What the task asks: Search the data for the word "Follow" and copy each line that has it.

Task input:
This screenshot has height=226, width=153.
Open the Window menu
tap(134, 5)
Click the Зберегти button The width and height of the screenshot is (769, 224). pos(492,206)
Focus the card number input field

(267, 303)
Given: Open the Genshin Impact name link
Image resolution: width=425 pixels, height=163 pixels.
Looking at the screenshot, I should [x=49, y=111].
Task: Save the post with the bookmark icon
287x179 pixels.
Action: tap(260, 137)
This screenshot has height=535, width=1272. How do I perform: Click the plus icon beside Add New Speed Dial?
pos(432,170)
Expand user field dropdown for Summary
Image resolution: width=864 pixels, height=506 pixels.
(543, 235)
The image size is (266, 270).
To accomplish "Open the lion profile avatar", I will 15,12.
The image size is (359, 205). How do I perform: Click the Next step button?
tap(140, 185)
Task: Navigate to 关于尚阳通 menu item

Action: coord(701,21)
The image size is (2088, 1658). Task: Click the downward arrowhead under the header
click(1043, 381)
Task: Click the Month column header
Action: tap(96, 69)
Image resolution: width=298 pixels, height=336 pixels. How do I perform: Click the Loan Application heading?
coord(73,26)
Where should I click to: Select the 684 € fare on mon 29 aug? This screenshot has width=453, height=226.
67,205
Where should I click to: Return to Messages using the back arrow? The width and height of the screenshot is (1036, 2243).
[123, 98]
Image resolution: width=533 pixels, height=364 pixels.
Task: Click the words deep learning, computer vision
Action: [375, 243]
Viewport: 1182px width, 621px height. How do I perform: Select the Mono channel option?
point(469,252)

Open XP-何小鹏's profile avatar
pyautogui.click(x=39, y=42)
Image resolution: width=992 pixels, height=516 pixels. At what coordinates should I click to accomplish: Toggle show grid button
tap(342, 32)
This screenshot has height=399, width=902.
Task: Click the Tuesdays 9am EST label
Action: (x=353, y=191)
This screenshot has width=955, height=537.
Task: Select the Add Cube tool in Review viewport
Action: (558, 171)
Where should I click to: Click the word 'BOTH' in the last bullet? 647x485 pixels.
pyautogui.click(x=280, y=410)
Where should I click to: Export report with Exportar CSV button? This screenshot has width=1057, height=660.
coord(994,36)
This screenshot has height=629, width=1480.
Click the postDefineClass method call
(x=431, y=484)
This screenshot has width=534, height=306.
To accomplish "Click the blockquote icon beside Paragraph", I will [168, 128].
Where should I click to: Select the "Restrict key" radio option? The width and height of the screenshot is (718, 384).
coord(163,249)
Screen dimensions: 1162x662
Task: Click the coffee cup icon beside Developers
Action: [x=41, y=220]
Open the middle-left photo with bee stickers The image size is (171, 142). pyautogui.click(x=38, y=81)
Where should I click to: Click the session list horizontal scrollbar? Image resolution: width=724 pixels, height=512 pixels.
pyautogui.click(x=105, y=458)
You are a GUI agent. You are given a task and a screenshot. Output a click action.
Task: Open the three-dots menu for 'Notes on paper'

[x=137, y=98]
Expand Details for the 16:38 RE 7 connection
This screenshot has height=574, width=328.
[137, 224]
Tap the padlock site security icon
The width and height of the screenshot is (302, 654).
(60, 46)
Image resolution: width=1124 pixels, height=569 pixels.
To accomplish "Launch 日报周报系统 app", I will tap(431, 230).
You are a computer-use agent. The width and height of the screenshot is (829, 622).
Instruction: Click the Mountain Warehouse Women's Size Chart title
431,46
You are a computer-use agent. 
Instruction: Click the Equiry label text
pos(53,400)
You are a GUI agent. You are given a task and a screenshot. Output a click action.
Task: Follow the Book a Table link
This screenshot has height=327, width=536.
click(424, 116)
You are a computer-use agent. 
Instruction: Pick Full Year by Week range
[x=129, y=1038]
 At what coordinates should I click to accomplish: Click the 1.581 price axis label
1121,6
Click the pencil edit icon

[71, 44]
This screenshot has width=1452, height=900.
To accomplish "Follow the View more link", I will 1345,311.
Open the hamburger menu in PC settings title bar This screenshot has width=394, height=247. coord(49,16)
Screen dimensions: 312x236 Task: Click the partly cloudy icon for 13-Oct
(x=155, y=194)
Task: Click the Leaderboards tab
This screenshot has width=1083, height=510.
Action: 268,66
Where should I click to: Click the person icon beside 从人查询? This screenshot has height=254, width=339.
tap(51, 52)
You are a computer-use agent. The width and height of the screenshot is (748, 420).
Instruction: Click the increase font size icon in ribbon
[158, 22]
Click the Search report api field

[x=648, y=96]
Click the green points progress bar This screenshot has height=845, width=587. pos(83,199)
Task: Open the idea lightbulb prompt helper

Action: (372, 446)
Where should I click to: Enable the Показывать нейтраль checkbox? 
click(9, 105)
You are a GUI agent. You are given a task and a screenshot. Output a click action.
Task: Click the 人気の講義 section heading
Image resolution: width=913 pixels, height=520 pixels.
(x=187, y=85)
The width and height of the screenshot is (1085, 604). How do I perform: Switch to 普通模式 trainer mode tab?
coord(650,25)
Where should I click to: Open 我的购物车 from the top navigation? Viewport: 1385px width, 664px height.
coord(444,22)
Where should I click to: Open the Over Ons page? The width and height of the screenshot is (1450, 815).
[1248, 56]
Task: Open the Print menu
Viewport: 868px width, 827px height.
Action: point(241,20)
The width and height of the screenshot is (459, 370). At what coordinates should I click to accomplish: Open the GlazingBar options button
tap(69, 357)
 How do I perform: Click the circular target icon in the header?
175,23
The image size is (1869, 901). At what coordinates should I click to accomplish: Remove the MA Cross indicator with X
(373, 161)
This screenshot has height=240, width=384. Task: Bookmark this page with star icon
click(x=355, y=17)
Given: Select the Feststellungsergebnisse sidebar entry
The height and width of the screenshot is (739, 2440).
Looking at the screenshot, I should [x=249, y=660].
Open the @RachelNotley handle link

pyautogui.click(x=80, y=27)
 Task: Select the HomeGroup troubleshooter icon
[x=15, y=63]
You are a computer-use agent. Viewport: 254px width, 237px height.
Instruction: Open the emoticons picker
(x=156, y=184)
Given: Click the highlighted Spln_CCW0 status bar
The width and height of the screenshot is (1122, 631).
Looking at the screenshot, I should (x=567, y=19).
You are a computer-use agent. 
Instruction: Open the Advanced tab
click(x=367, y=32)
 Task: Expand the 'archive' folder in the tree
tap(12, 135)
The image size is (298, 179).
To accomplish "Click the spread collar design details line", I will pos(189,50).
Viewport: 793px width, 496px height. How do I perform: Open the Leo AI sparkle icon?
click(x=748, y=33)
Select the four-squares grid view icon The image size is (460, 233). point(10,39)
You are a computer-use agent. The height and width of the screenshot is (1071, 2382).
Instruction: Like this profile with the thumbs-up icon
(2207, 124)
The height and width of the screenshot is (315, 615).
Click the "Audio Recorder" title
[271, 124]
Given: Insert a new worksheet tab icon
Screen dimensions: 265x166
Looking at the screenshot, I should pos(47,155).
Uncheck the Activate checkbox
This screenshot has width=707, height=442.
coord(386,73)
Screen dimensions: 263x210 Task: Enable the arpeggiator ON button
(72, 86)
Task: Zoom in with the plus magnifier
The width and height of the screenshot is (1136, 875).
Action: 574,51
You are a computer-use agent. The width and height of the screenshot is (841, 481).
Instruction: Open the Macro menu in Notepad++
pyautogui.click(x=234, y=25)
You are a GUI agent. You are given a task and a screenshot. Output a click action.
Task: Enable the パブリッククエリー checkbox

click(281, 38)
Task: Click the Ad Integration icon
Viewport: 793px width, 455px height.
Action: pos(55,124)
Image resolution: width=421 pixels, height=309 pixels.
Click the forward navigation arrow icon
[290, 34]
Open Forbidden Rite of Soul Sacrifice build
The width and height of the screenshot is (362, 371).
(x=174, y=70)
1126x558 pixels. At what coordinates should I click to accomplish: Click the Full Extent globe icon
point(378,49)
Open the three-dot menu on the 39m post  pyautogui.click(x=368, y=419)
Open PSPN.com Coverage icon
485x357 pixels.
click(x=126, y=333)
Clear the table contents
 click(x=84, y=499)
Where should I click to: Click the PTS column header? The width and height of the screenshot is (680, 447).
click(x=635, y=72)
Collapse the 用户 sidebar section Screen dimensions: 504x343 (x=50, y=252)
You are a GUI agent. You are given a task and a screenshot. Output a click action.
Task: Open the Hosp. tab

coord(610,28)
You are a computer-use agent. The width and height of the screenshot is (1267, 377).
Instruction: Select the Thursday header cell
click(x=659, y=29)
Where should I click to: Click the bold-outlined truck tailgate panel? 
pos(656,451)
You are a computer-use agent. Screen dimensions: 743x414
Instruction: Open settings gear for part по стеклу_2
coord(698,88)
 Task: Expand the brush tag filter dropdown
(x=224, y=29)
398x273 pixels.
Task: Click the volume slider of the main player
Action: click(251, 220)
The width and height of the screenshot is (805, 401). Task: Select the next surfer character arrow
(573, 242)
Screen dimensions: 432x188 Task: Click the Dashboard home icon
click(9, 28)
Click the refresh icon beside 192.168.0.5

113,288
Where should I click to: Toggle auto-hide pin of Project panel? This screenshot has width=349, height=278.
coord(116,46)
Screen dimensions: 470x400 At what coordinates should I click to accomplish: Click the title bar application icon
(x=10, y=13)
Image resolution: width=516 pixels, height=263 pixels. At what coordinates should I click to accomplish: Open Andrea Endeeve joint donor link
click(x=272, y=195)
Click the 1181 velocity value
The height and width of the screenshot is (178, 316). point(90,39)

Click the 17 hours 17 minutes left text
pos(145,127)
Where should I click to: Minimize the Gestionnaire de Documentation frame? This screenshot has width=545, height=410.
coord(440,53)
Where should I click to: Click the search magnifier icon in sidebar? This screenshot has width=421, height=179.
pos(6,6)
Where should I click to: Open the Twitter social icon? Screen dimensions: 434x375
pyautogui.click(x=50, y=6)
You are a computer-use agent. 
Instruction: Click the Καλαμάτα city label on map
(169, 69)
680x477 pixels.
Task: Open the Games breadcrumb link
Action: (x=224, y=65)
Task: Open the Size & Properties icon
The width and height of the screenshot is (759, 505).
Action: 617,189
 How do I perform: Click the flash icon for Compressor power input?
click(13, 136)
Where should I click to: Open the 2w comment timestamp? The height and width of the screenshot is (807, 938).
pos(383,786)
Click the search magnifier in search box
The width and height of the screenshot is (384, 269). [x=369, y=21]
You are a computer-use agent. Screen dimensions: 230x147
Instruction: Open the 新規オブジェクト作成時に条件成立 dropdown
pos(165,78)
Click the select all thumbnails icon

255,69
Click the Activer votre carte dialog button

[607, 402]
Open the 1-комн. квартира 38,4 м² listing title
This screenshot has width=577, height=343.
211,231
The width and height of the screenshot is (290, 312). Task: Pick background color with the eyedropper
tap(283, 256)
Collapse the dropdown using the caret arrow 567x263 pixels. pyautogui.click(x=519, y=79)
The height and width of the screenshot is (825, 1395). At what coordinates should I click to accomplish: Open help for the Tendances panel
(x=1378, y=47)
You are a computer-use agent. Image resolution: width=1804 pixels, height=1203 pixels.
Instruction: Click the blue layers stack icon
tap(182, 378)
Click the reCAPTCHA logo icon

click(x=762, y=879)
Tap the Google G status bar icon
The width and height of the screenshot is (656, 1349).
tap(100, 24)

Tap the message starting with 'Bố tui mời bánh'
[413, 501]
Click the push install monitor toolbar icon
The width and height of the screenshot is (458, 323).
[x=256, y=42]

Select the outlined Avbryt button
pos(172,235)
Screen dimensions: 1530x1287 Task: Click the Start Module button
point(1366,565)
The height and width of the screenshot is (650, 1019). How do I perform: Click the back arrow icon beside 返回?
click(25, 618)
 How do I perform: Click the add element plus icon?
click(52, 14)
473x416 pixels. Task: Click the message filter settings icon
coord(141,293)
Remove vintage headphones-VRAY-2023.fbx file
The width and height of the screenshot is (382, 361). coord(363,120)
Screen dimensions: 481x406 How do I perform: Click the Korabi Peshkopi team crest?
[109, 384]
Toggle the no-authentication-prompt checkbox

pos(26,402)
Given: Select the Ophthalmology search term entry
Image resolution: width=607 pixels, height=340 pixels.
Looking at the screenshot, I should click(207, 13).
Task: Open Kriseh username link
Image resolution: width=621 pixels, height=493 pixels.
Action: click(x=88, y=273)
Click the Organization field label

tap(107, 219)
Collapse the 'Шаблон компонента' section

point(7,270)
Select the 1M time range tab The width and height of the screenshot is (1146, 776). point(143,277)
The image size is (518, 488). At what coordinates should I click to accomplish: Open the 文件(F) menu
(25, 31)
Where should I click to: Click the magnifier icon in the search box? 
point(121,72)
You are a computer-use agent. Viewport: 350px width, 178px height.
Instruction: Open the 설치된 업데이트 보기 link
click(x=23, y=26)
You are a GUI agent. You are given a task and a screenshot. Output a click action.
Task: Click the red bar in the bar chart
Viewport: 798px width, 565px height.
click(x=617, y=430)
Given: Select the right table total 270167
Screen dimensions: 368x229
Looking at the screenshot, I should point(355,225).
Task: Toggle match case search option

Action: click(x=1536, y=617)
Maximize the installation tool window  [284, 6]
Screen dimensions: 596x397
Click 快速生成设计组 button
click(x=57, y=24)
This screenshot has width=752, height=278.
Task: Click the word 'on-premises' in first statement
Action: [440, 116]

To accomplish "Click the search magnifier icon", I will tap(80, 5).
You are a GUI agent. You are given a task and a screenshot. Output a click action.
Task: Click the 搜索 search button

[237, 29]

Solution for this problem:
Task: Follow the Book a Table link
To accomplish "Follow the View more link", I will 1345,311.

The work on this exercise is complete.